*** Begin section ***
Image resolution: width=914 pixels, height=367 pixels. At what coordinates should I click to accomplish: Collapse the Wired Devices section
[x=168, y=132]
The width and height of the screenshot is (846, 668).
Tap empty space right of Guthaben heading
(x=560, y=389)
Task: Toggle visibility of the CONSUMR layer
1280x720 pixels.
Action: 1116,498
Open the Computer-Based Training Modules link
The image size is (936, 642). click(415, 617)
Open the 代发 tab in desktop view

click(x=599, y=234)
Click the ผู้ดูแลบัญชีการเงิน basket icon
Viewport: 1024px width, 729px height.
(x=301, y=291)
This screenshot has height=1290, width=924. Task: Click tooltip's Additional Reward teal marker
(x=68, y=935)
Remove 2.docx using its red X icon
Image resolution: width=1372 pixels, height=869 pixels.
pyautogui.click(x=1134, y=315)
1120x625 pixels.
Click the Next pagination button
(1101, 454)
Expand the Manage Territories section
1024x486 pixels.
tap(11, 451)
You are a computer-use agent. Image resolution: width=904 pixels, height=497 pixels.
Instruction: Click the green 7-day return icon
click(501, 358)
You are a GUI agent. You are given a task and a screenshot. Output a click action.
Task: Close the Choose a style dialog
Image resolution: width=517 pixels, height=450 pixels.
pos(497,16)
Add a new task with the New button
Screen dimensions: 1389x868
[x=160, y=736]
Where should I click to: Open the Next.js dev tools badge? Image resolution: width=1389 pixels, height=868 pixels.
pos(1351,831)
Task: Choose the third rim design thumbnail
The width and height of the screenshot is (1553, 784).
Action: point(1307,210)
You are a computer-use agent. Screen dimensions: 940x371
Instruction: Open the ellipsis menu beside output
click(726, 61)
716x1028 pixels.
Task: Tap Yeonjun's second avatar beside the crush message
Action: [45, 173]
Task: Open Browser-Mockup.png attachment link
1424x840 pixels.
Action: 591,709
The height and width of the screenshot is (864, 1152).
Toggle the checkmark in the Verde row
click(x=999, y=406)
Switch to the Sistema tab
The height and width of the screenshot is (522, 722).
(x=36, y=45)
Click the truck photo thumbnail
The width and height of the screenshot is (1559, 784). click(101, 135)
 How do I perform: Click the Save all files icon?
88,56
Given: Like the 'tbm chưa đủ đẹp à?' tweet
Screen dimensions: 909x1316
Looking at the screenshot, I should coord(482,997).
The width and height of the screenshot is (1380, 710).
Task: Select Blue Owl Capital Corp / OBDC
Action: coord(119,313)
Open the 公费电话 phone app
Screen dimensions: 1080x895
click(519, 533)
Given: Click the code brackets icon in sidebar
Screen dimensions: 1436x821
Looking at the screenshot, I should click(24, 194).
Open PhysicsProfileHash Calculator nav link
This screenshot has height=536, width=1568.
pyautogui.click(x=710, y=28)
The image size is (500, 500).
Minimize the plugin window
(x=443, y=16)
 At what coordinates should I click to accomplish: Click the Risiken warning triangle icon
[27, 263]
*** End section ***
#### Task item
The complete set of entries is to be restated word for word.

#### Completed exercise
Image resolution: width=914 pixels, height=367 pixels. At what coordinates should I click to accomplish: Collapse the Wired Devices section
[x=168, y=132]
The width and height of the screenshot is (846, 668).
Tap empty space right of Guthaben heading
(x=560, y=389)
Task: Toggle visibility of the CONSUMR layer
1280x720 pixels.
Action: 1116,498
Open the Computer-Based Training Modules link
The image size is (936, 642). click(415, 617)
Open the 代发 tab in desktop view

click(x=599, y=234)
Click the ผู้ดูแลบัญชีการเงิน basket icon
Viewport: 1024px width, 729px height.
(x=301, y=291)
This screenshot has height=1290, width=924. Task: Click tooltip's Additional Reward teal marker
(x=68, y=935)
Remove 2.docx using its red X icon
Image resolution: width=1372 pixels, height=869 pixels.
pyautogui.click(x=1134, y=315)
1120x625 pixels.
Click the Next pagination button
(1101, 454)
Expand the Manage Territories section
1024x486 pixels.
tap(11, 451)
You are a computer-use agent. Image resolution: width=904 pixels, height=497 pixels.
Instruction: Click the green 7-day return icon
click(501, 358)
You are a GUI agent. You are given a task and a screenshot. Output a click action.
Task: Close the Choose a style dialog
Image resolution: width=517 pixels, height=450 pixels.
pos(497,16)
Add a new task with the New button
Screen dimensions: 1389x868
[x=160, y=736]
Where should I click to: Open the Next.js dev tools badge? Image resolution: width=1389 pixels, height=868 pixels.
pos(1351,831)
Task: Choose the third rim design thumbnail
The width and height of the screenshot is (1553, 784).
Action: point(1307,210)
You are a computer-use agent. Screen dimensions: 940x371
Instruction: Open the ellipsis menu beside output
click(726, 61)
716x1028 pixels.
Task: Tap Yeonjun's second avatar beside the crush message
Action: [45, 173]
Task: Open Browser-Mockup.png attachment link
1424x840 pixels.
Action: 591,709
The height and width of the screenshot is (864, 1152).
Toggle the checkmark in the Verde row
click(x=999, y=406)
Switch to the Sistema tab
The height and width of the screenshot is (522, 722).
(x=36, y=45)
Click the truck photo thumbnail
The width and height of the screenshot is (1559, 784). click(101, 135)
 How do I perform: Click the Save all files icon?
88,56
Given: Like the 'tbm chưa đủ đẹp à?' tweet
Screen dimensions: 909x1316
Looking at the screenshot, I should coord(482,997).
The width and height of the screenshot is (1380, 710).
Task: Select Blue Owl Capital Corp / OBDC
Action: coord(119,313)
Open the 公费电话 phone app
Screen dimensions: 1080x895
click(519, 533)
Given: Click the code brackets icon in sidebar
Screen dimensions: 1436x821
Looking at the screenshot, I should click(24, 194).
Open PhysicsProfileHash Calculator nav link
This screenshot has height=536, width=1568.
pyautogui.click(x=710, y=28)
The image size is (500, 500).
Minimize the plugin window
(x=443, y=16)
 At what coordinates should I click to accomplish: Click the Risiken warning triangle icon
[27, 263]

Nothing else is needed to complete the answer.